Endonezya Cumhurbaşkanı Prabowo Subianto, 10 Nisan 2025 günü Cumhurbaşkanı Erdoğan'la buluşmasının ardından yaptığı açıklamada "KAAN projesine katılmak istiyoruz. Aynı şekilde denizaltı programımızda da Türk savunma sanayiinden faydalanmayı hedefliyoruz" dedi.
"Gerçekten Türkiye'ye hayranım. Türkiye bizim için bir ilham kaynağı. O yüzden işbirliğimiz bizi çok mutlu ediyor" ifadelerini de kullanan Subianto'nun bu sözleri uluslararası savunma basınında yankılandı.
Yayınlanan analizlerde, 270 milyon nüfuslu Asya devinin KAAN projesine ortaklığı 'geleneksel savunma dengelerini değiştirecek bir hamle' şeklinde yorumlanıyor.
Amerikan Breaking Defense, Subianto'nun açıklamasını aktarırken "Çarpıcı KAAN projesi, Türk Havacılık ve Uzay Sanayii tarafından yürütülüyor ve ABD'nin, S-400 satın alan Türkiye'yi F-35 programından çıkarmasına verilen bir yanıt olarak görülüyor" ifadesini kullanarak, KAAN'ın potansiyel F-35 pazarını ele geçirebileceği mesajı verdi.

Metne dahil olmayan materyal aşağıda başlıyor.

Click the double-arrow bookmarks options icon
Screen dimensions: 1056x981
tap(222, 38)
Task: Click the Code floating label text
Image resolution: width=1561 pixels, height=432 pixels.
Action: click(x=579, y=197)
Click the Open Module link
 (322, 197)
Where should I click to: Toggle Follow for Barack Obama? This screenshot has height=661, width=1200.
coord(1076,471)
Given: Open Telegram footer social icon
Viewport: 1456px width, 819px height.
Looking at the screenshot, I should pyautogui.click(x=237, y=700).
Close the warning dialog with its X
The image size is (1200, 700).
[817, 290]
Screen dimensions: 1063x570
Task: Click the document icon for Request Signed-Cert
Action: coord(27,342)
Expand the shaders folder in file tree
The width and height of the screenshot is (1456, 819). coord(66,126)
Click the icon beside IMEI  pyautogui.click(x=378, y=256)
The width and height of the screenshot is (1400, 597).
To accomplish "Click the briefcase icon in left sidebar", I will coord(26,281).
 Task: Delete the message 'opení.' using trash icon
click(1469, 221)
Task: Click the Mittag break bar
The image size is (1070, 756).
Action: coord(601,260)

TÜRKİYE'NİN SİLAH PAZARINDA ÖNEMİ ARTIYOR
Dünya genelinde pek çok savunma programının ayrıntılarına dair yayınladığı analizlerle öne çıkan haber portalı Bulgarian Military ise Endonezya'nın KAAN ortaklığı hakkında şunları yazdı:

Endonezya'nın KAAN programına dahil olması heyecan yarattı. Bu hamle Cakarta'nın savunma stratejisinde muhtemel bir değişime işaret ederken aynı zamanda Türkiye'nin küresel silah pazarındaki artan önemini vurguluyor.
Hem Hint-Pasifik bölgesine hem de kendi gelişmiş uçak programlarına büyük yatırımlar yapan ABD açısından bu gelişme, ittifaklar, teknoloji yayılımı ve Asya'da değişen güç dengesi hakkında soruları da beraberinde getiriyor.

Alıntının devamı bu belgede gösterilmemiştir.